-- START GIVEN TEXT --

Performance issue with glDrawArraysInstanced

Question

I'm trying to implement an OpenGL4 instanced drawing algorithm where each instance is composed by a single triangle. The main reasons why I want to implement this kind of algorithm are:

the ability to use less GPU memory in the frequent scenario where colors are given on a per-triangle basis and not on a per vertex basis
the ability to perform per-triangle computations without using geometry shaders which, from my experiments, dramatically slow down the whole pipeline

My rendering program is composed by a vertex shader and a fragment shader. The vertex shader is as follows:

#version 400 core

layout (location = 0) in vec3 tri_p0;
layout (location = 1) in vec3 tri_p1;
layout (location = 2) in vec3 tri_p2;
layout (location = 3) in vec4 tri_colorP0;
layout (location = 4) in vec4 tri_colorP1;
layout (location = 5) in vec4 tri_colorP2;

out FRAGMENT {
    vec4 color;
} vs_out;

uniform mat4 mvp_matrix;

void main(void) {
    vec3 position;
    vec4 color;

    if(gl_VertexID == 0) {
        position = tri_p0;
        color = tri_colorP0;
    }
    else if(gl_VertexID == 1) {
        position = tri_p1;
        color = tri_colorP1;
    }
    else if(gl_VertexID == 2) {
        position = tri_p2;
        color = tri_colorP2;
    }

    vs_out.color = color;

    gl_Position = mvp_matrix * vec4(position, 1.0);
}

The fragment shader is instead this one:

#version 400 core

layout (location = 0) out vec4 color;

in FRAGMENT {
    vec4 color;
} fs_in;

void main(void) {
    color = fs_in.color;
}

As you can see, in my vertex shader I declare three vertex attributes for the vertex positions and three vertex attributes for the colors. All these attributes are instanced and their divisor is set to 1.

The reason why I have three color attributes is that sometimes I want to be able to have different colors for the three triangle vertices while, more often, I have a single color for the whole triangle. In this last scenario, I simply attach the three color attributes to the same VBO specifying the same stride and offset.

-- END GIVEN TEXT --

◆ TASK DETAILS
According to the glDrawArraysInstanced post, what divisor is set for the instanced position and color attributes? The listing has no connection to the glDrawArraysInstanced post.

-- START LISTED ENTRIES --

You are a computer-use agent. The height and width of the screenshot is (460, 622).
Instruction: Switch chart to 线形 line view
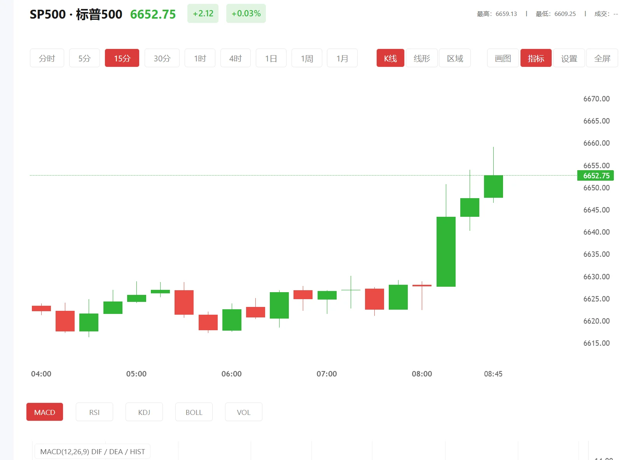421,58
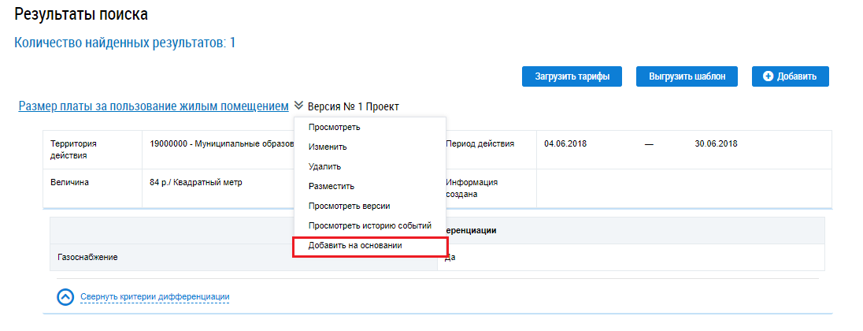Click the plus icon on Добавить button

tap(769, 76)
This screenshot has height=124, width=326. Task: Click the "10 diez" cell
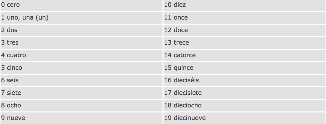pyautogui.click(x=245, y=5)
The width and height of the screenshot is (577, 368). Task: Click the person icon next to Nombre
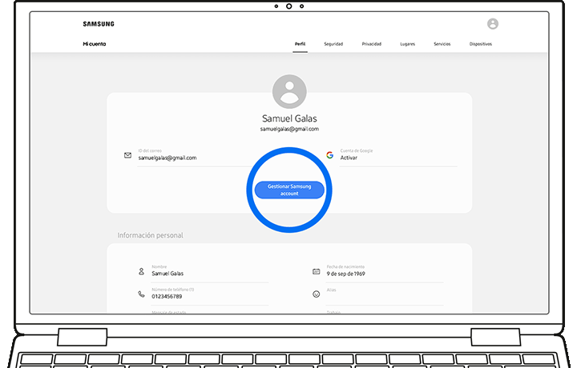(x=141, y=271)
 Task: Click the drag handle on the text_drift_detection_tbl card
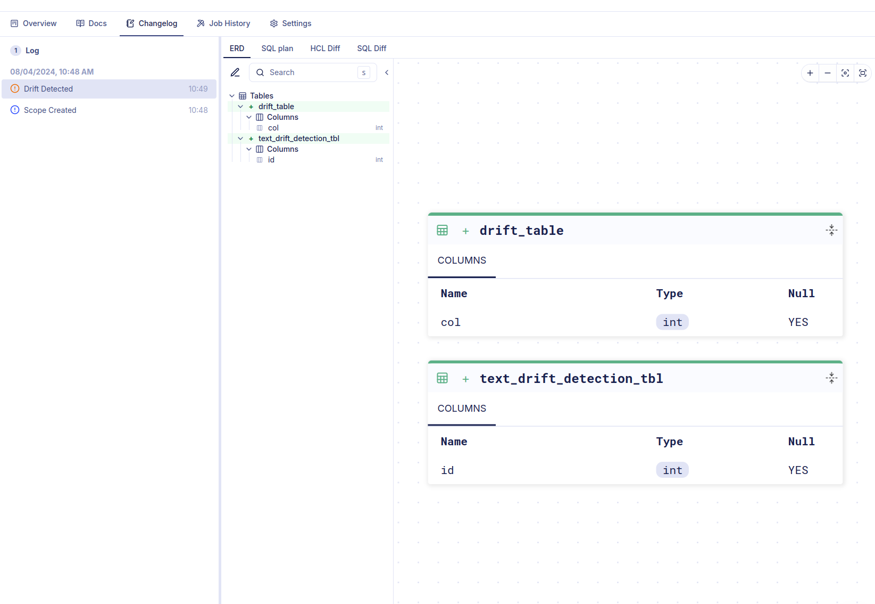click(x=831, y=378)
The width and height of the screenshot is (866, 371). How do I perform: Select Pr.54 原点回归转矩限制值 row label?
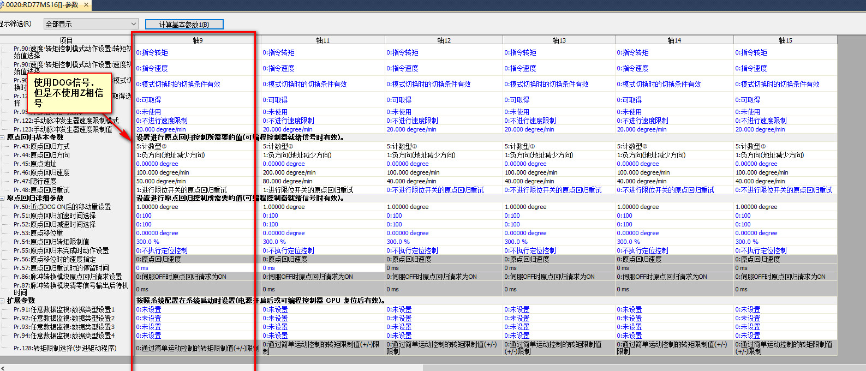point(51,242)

-- END LISTED ENTRIES --

◆ SOLVED EXERCISE
The divisor is set to 1.